DatingDapp

Summary

The LikeRegistry contract is intended to facilitate reward distribution upon mutual likes by collecting ETH deposits via the likeUser function. However, if a user does not receive a mutual like, there is no mechanism in place to withdraw their deposited ETH. This results in funds being permanently locked within the contract, undermining user trust and financial integrity.

Vulnerability Details

• Lack of Withdrawal Mechanism:
  The contract records user deposits in the userBalances mapping without providing any function for users to withdraw their funds in the event that a mutual like is never achieved.

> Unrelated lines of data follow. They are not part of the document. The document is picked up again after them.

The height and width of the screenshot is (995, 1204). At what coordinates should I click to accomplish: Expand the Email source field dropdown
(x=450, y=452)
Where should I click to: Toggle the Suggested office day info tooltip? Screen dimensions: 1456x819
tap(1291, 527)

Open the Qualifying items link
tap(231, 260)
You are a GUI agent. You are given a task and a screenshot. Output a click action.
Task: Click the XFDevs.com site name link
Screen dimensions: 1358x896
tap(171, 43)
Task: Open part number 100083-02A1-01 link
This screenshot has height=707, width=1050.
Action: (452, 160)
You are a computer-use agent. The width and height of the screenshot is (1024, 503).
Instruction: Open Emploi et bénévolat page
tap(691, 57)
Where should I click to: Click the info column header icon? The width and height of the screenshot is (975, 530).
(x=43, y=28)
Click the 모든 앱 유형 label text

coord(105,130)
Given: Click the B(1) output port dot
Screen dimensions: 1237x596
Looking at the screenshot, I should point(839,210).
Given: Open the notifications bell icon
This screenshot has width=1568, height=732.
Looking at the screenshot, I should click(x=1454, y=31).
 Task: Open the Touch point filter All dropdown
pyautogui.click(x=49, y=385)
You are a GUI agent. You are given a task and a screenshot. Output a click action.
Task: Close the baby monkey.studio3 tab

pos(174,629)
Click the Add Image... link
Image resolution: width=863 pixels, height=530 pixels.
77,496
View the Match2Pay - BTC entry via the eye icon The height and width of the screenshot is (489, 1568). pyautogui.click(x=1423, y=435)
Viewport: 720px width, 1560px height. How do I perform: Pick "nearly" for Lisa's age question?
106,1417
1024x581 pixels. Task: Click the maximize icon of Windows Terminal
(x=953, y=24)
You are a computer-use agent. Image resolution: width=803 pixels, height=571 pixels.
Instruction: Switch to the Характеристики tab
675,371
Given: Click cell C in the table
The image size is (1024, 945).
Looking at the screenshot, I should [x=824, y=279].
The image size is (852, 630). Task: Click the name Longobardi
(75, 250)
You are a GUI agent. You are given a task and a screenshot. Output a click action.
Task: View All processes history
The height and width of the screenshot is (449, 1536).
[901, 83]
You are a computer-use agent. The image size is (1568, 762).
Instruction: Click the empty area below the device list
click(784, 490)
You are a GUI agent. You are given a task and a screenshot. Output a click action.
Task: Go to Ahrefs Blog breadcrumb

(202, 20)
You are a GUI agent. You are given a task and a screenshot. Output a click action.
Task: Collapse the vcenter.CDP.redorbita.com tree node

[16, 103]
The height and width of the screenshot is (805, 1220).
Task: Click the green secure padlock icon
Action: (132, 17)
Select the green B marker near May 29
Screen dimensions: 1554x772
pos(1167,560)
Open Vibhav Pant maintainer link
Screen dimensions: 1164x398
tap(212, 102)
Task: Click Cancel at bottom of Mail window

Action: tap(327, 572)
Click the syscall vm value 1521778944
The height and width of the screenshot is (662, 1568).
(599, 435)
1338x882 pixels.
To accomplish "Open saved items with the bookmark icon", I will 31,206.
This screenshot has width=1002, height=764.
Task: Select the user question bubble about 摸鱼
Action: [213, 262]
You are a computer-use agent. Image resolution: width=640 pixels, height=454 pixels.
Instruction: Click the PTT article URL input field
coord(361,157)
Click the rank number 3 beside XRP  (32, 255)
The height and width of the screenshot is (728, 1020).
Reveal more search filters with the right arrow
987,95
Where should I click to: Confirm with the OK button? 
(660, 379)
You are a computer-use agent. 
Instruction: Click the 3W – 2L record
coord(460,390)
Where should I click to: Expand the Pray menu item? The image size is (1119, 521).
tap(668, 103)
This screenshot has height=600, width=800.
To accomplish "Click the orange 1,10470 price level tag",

• Funds Permanently Locked:
  Without a withdrawal option, any ETH deposited by a user who does not receive a mutual like remains permanently trapped in the contract, potentially leading to significant financial loss.

• Severity Level:
  High. Although this vulnerability does not directly allow an attacker to steal funds, it critically jeopardizes user funds by preventing recovery in the absence of a match, thereby causing potential financial and reputational damage.

Impact

• Permanent Loss or Locking of Funds:
  Users may permanently lose their deposited ETH if they do not receive a mutual like, as the funds remain locked in the contract with no means for recovery.

• User Dissatisfaction and Erosion of Trust:
  The inability to withdraw funds can lead to significant user dissatisfaction and may severely damage the platform's reputation.

• Economic Disruption:
  The locked funds can distort the contract’s economic model and overall functionality, affecting liquidity and user participation.

Tools Used

Manual Code Review:
A detailed analysis of the contract was performed to understand how user deposits are managed and to identify the absence of any withdrawal functionality.

Recommendations

Implement a Withdrawal Mechanism:
Introduce a function that allows users to withdraw their deposited ETH if a mutual like is not achieved.